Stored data
※

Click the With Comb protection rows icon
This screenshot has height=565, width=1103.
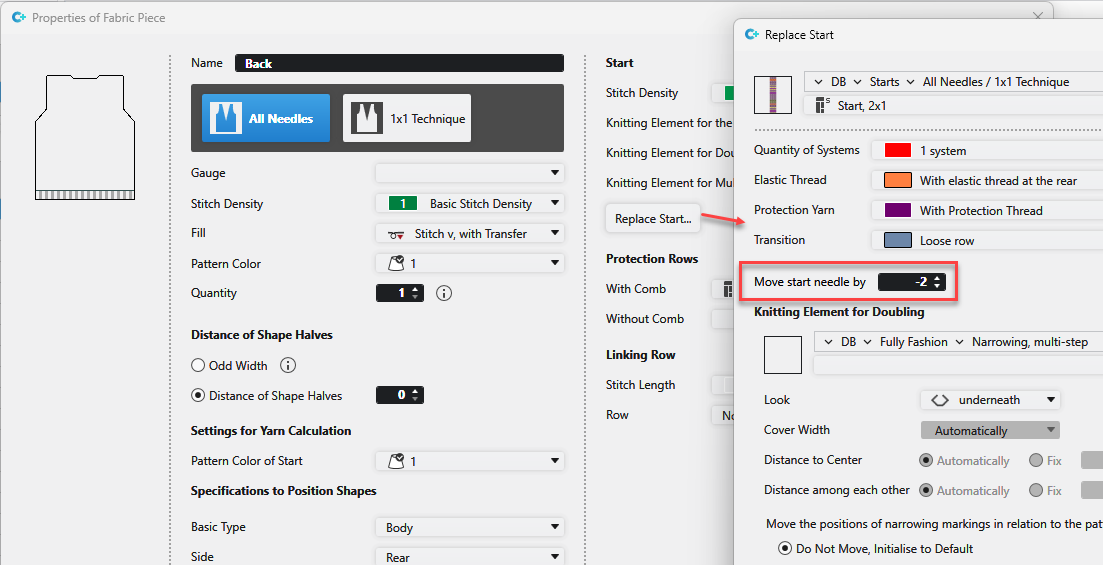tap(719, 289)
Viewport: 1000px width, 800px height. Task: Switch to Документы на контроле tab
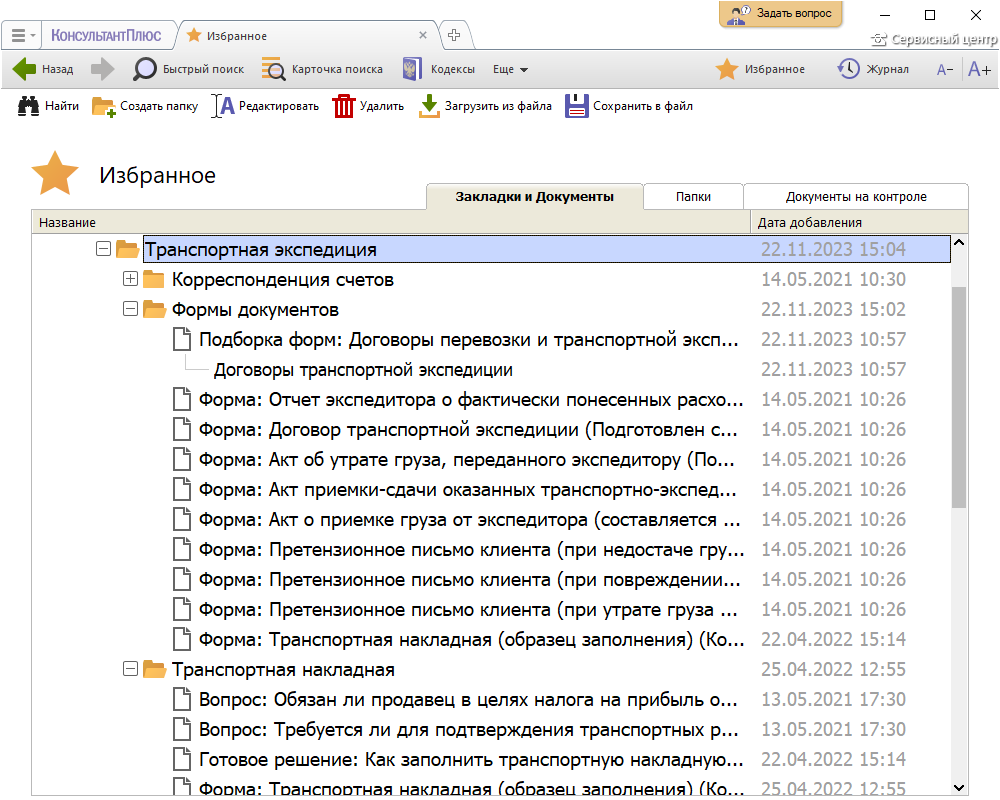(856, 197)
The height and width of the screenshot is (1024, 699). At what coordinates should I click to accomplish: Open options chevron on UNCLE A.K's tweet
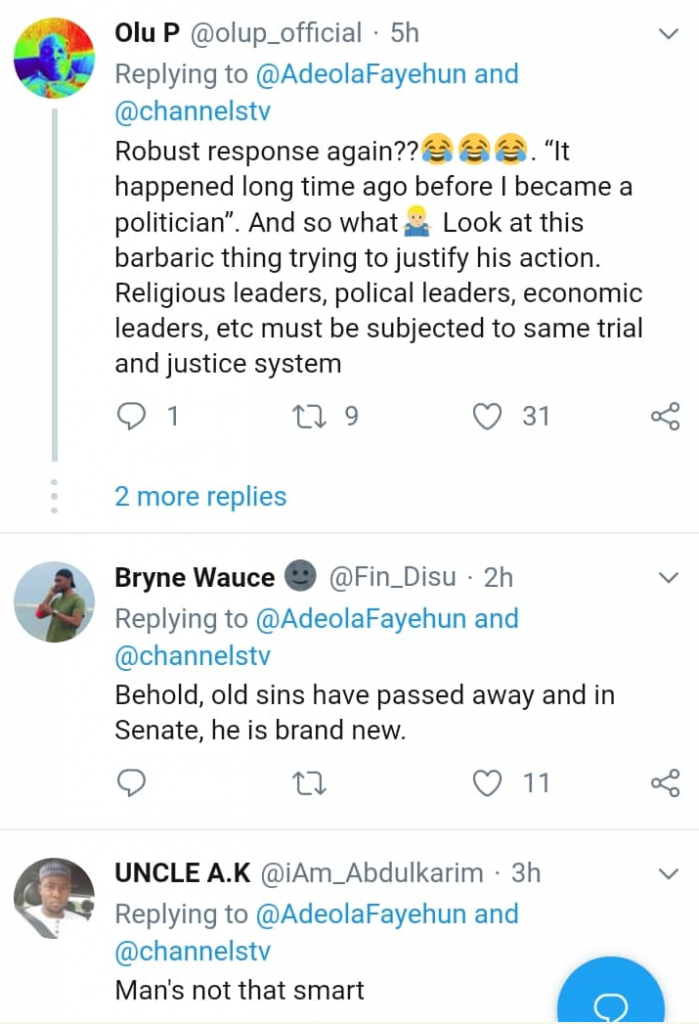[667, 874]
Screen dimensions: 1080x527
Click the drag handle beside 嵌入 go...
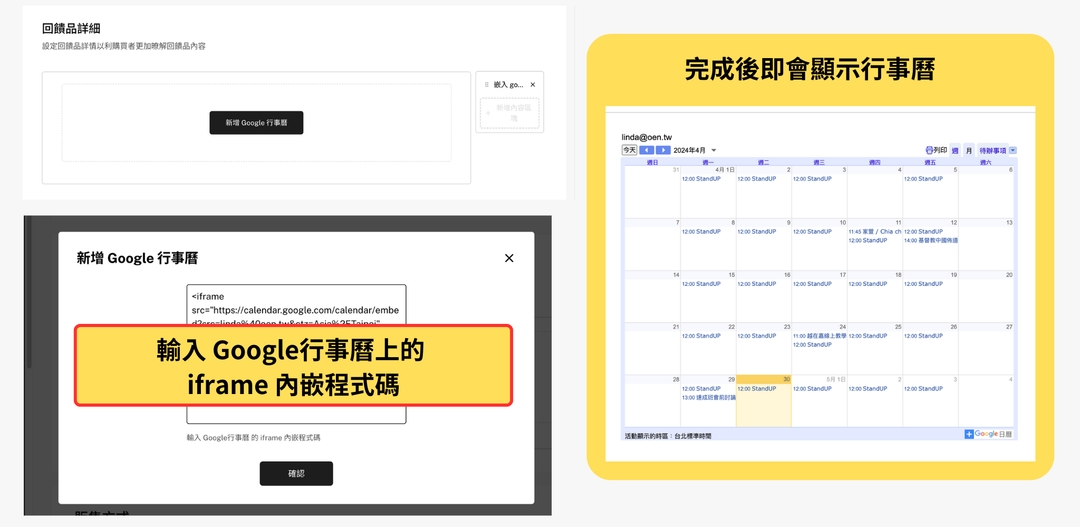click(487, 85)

※

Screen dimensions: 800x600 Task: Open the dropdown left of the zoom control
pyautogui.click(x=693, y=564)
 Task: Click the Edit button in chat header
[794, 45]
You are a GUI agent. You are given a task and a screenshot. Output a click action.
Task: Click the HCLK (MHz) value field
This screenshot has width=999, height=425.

※

_Action item:_ Print exactly the lines above from the one with "You are a GUI" to the one with "This screenshot has width=999, height=425.", including both.

_Task output:_
You are a GUI agent. You are given a task and a screenshot. Output a click action.
Task: Click the HCLK (MHz) value field
This screenshot has width=999, height=425.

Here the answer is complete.